DIRECTIVE:
Can you express the listing below as a JSON list of strings, with one string for each line and blank lines left out?

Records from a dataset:
— BEGIN —
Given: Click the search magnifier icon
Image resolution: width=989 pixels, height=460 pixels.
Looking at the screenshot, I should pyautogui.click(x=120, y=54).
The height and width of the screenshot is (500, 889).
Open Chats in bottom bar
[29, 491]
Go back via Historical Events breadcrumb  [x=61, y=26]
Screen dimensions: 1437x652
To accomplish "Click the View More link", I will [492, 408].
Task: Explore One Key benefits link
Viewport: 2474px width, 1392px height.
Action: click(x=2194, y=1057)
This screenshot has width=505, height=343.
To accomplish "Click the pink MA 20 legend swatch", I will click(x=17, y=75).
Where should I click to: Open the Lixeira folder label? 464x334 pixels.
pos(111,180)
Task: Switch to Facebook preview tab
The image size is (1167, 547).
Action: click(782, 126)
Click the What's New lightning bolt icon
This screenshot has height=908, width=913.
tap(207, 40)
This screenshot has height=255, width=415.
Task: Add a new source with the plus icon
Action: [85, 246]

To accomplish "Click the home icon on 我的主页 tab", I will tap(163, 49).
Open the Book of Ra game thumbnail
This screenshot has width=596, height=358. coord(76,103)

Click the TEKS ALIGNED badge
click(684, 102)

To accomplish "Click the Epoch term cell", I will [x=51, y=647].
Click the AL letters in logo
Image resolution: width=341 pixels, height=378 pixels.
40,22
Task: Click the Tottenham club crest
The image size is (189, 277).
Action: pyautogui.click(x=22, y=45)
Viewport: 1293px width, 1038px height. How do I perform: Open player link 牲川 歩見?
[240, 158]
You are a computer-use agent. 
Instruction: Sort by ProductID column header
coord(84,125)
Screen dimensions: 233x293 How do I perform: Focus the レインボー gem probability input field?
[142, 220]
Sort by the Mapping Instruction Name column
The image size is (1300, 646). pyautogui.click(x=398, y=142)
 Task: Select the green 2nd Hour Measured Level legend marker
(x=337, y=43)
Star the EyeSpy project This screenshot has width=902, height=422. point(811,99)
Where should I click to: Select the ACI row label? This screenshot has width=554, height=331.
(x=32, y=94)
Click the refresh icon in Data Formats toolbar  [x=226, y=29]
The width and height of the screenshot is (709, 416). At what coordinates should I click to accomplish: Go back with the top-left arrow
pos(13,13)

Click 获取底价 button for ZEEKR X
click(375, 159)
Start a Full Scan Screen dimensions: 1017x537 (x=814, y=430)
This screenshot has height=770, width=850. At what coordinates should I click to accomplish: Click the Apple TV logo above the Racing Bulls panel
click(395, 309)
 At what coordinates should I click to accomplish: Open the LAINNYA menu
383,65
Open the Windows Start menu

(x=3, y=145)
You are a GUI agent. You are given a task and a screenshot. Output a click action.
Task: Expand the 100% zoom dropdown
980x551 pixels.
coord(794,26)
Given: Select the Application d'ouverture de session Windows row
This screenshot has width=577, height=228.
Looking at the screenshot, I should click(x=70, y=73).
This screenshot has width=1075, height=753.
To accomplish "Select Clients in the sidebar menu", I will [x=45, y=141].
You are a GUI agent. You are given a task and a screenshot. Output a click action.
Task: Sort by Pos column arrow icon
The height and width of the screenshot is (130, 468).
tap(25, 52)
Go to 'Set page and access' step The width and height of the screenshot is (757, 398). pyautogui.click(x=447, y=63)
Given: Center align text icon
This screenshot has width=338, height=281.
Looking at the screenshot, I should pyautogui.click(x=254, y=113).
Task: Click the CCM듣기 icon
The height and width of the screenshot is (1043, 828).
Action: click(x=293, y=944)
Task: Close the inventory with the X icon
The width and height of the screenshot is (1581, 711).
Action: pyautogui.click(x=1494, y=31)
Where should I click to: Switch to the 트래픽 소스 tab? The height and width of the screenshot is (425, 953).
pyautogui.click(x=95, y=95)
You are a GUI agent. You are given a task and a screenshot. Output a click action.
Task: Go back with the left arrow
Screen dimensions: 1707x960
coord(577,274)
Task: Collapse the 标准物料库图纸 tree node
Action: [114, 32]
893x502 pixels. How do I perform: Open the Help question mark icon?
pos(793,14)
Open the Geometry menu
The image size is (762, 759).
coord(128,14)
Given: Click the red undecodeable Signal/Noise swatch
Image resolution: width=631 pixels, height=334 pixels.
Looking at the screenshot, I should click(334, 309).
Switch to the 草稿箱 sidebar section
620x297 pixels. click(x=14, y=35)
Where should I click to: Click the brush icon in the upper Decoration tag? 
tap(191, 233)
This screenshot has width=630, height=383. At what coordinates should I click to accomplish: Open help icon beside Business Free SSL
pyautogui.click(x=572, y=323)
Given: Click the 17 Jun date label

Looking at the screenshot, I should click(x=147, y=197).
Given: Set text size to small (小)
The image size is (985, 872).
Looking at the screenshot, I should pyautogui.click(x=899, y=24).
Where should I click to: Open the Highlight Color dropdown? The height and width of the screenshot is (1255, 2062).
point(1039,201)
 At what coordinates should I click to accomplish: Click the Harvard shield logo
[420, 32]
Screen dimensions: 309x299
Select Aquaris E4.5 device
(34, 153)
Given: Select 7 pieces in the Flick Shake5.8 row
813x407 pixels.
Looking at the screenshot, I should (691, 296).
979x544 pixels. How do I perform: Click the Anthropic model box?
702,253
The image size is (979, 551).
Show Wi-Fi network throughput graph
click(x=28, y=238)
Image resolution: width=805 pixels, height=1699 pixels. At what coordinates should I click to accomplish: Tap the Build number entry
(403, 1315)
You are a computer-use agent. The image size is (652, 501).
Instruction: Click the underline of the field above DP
— END —
RESULT OF THE TASK:
[
  "Given: Click the search magnifier icon",
  "Image resolution: width=989 pixels, height=460 pixels.",
  "Looking at the screenshot, I should pyautogui.click(x=120, y=54).",
  "The height and width of the screenshot is (500, 889).",
  "Open Chats in bottom bar",
  "[29, 491]",
  "Go back via Historical Events breadcrumb  [x=61, y=26]",
  "Screen dimensions: 1437x652",
  "To accomplish \"Click the View More link\", I will [492, 408].",
  "Task: Explore One Key benefits link",
  "Viewport: 2474px width, 1392px height.",
  "Action: click(x=2194, y=1057)",
  "This screenshot has width=505, height=343.",
  "To accomplish \"Click the pink MA 20 legend swatch\", I will click(x=17, y=75).",
  "Where should I click to: Open the Lixeira folder label? 464x334 pixels.",
  "pos(111,180)",
  "Task: Switch to Facebook preview tab",
  "The image size is (1167, 547).",
  "Action: click(782, 126)",
  "Click the What's New lightning bolt icon",
  "This screenshot has height=908, width=913.",
  "tap(207, 40)",
  "This screenshot has height=255, width=415.",
  "Task: Add a new source with the plus icon",
  "Action: [85, 246]",
  "To accomplish \"Click the home icon on 我的主页 tab\", I will tap(163, 49).",
  "Open the Book of Ra game thumbnail",
  "This screenshot has width=596, height=358. coord(76,103)",
  "Click the TEKS ALIGNED badge",
  "click(684, 102)",
  "To accomplish \"Click the Epoch term cell\", I will [x=51, y=647].",
  "Click the AL letters in logo",
  "Image resolution: width=341 pixels, height=378 pixels.",
  "40,22",
  "Task: Click the Tottenham club crest",
  "The image size is (189, 277).",
  "Action: pyautogui.click(x=22, y=45)",
  "Viewport: 1293px width, 1038px height. How do I perform: Open player link 牲川 歩見?",
  "[240, 158]",
  "You are a computer-use agent. ",
  "Instruction: Sort by ProductID column header",
  "coord(84,125)",
  "Screen dimensions: 233x293 How do I perform: Focus the レインボー gem probability input field?",
  "[142, 220]",
  "Sort by the Mapping Instruction Name column",
  "The image size is (1300, 646). pyautogui.click(x=398, y=142)",
  " Task: Select the green 2nd Hour Measured Level legend marker",
  "(x=337, y=43)",
  "Star the EyeSpy project This screenshot has width=902, height=422. point(811,99)",
  "Where should I click to: Select the ACI row label? This screenshot has width=554, height=331.",
  "(x=32, y=94)",
  "Click the refresh icon in Data Formats toolbar  [x=226, y=29]",
  "The width and height of the screenshot is (709, 416). At what coordinates should I click to accomplish: Go back with the top-left arrow",
  "pos(13,13)",
  "Click 获取底价 button for ZEEKR X",
  "click(375, 159)",
  "Start a Full Scan Screen dimensions: 1017x537 (x=814, y=430)",
  "This screenshot has height=770, width=850. At what coordinates should I click to accomplish: Click the Apple TV logo above the Racing Bulls panel",
  "click(395, 309)",
  " At what coordinates should I click to accomplish: Open the LAINNYA menu",
  "383,65",
  "Open the Windows Start menu",
  "(x=3, y=145)",
  "You are a GUI agent. You are given a task and a screenshot. Output a click action.",
  "Task: Expand the 100% zoom dropdown",
  "980x551 pixels.",
  "coord(794,26)",
  "Given: Select the Application d'ouverture de session Windows row",
  "This screenshot has width=577, height=228.",
  "Looking at the screenshot, I should click(x=70, y=73).",
  "This screenshot has width=1075, height=753.",
  "To accomplish \"Select Clients in the sidebar menu\", I will [x=45, y=141].",
  "You are a GUI agent. You are given a task and a screenshot. Output a click action.",
  "Task: Sort by Pos column arrow icon",
  "The height and width of the screenshot is (130, 468).",
  "tap(25, 52)",
  "Go to 'Set page and access' step The width and height of the screenshot is (757, 398). pyautogui.click(x=447, y=63)",
  "Given: Center align text icon",
  "This screenshot has width=338, height=281.",
  "Looking at the screenshot, I should pyautogui.click(x=254, y=113).",
  "Task: Click the CCM듣기 icon",
  "The height and width of the screenshot is (1043, 828).",
  "Action: click(x=293, y=944)",
  "Task: Close the inventory with the X icon",
  "The width and height of the screenshot is (1581, 711).",
  "Action: pyautogui.click(x=1494, y=31)",
  "Where should I click to: Switch to the 트래픽 소스 tab? The height and width of the screenshot is (425, 953).",
  "pyautogui.click(x=95, y=95)",
  "You are a GUI agent. You are given a task and a screenshot. Output a click action.",
  "Task: Go back with the left arrow",
  "Screen dimensions: 1707x960",
  "coord(577,274)",
  "Task: Collapse the 标准物料库图纸 tree node",
  "Action: [114, 32]",
  "893x502 pixels. How do I perform: Open the Help question mark icon?",
  "pos(793,14)",
  "Open the Geometry menu",
  "The image size is (762, 759).",
  "coord(128,14)",
  "Given: Click the red undecodeable Signal/Noise swatch",
  "Image resolution: width=631 pixels, height=334 pixels.",
  "Looking at the screenshot, I should click(334, 309).",
  "Switch to the 草稿箱 sidebar section",
  "620x297 pixels. click(x=14, y=35)",
  "Where should I click to: Click the brush icon in the upper Decoration tag? ",
  "tap(191, 233)",
  "This screenshot has width=630, height=383. At what coordinates should I click to accomplish: Open help icon beside Business Free SSL",
  "pyautogui.click(x=572, y=323)",
  "Given: Click the 17 Jun date label",
  "Looking at the screenshot, I should click(x=147, y=197).",
  "Given: Set text size to small (小)",
  "The image size is (985, 872).",
  "Looking at the screenshot, I should pyautogui.click(x=899, y=24).",
  "Where should I click to: Open the Highlight Color dropdown? The height and width of the screenshot is (1255, 2062).",
  "point(1039,201)",
  " At what coordinates should I click to accomplish: Click the Harvard shield logo",
  "[420, 32]",
  "Screen dimensions: 309x299",
  "Select Aquaris E4.5 device",
  "(34, 153)",
  "Given: Select 7 pieces in the Flick Shake5.8 row",
  "813x407 pixels.",
  "Looking at the screenshot, I should (691, 296).",
  "979x544 pixels. How do I perform: Click the Anthropic model box?",
  "702,253",
  "The image size is (979, 551).",
  "Show Wi-Fi network throughput graph",
  "click(x=28, y=238)",
  "Image resolution: width=805 pixels, height=1699 pixels. At what coordinates should I click to accomplish: Tap the Build number entry",
  "(403, 1315)",
  "You are a computer-use agent. The image size is (652, 501).",
  "Instruction: Click the underline of the field above DP"
]